══ SUPPLIED TEXT ══

Now About That Village Idiot

Libby was convicted of lying to a Grand Jury:

I. Lewis "Scooter" Libby was convicted Tuesday of lying and obstructing a leak investigation that shook the top levels of the Bush administration.


That there was no underlying crime to go along with this must diminish the thrill of a late Fitzmas somewhat.

I still want to know why the buffoon Wilson was sent on such an important mission.

I've given up on wanting to know why the press can't even get the story right.

UPDATE: Wow. The Washington Post editorializes that there was no "there" there and no underlying crime:

Mr. Wilson was embraced by many because he was early in publicly charging that the Bush administration had "twisted," if not invented, facts in making the case for war against Iraq. In conversations with journalists or in a July 6, 2003, op-ed, he claimed to have debunked evidence that Iraq was seeking uranium from Niger; suggested that he had been dispatched by Mr. Cheney to look into the matter; and alleged that his report had circulated at the highest levels of the administration.

A bipartisan investigation by the Senate intelligence committee subsequently established that all of these claims were false -- and that Mr. Wilson was recommended for the Niger trip by Ms. Plame, his wife. When this fact, along with Ms. Plame's name, was disclosed in a column by Robert D. Novak, Mr. Wilson advanced yet another sensational charge: that his wife was a covert CIA operative and that senior White House officials had orchestrated the leak of her name to destroy her career and thus punish Mr. Wilson.


The history of how a movement embraced the Village Idiot because he hated the same people the movement hated will be fascinating. Or would be if the historians weren't part of that same movement.

═══
══ AVAILABLE DATA ══

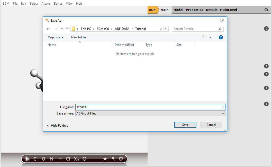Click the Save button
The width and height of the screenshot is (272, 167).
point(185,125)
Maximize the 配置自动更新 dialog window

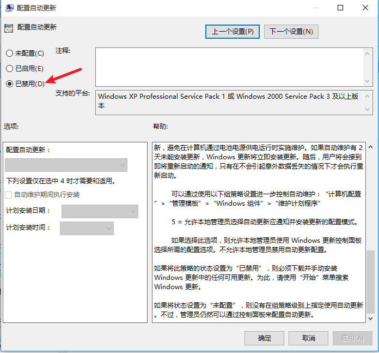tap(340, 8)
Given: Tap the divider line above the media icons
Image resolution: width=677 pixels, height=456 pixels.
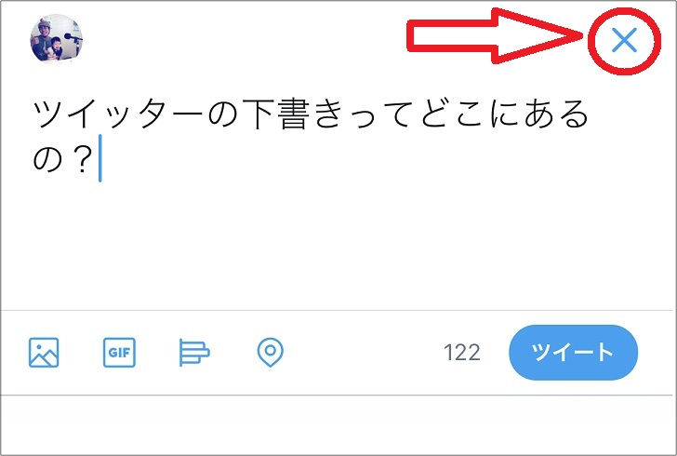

═══
══ AVAILABLE DATA ══

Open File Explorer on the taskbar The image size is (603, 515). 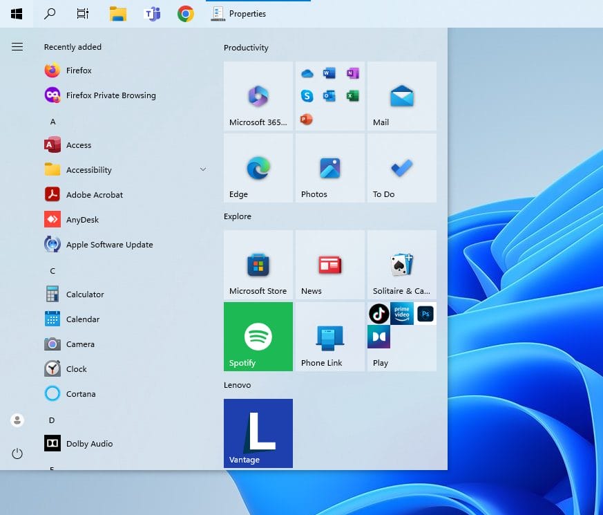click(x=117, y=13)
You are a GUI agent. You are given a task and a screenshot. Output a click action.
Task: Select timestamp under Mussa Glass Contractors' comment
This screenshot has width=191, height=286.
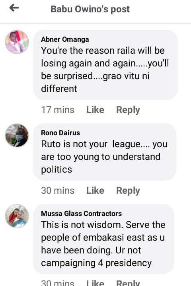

═══

» **EXERCISE PROMPT**:
For each of the statements that follow, say yes or no as to whether it agrees with the post on the Libby verdict, and quote the words of the post that decide it.
1. Libby was convicted of lying and of obstructing a leak investigation.
2. The Washington Post editorial says Mr. Wilson was recommended for the Niger trip by Mr. Cheney.
3. Mr. Wilson's op-ed appeared on July 6, 2003.

» **EXPECTED ANSWER**:
1. Yes: "convicted Tuesday of lying and obstructing a leak investigation"
2. No: "Mr. Wilson was recommended for the Niger trip by Ms. Plame, his wife"
3. Yes: "in a July 6, 2003, op-ed"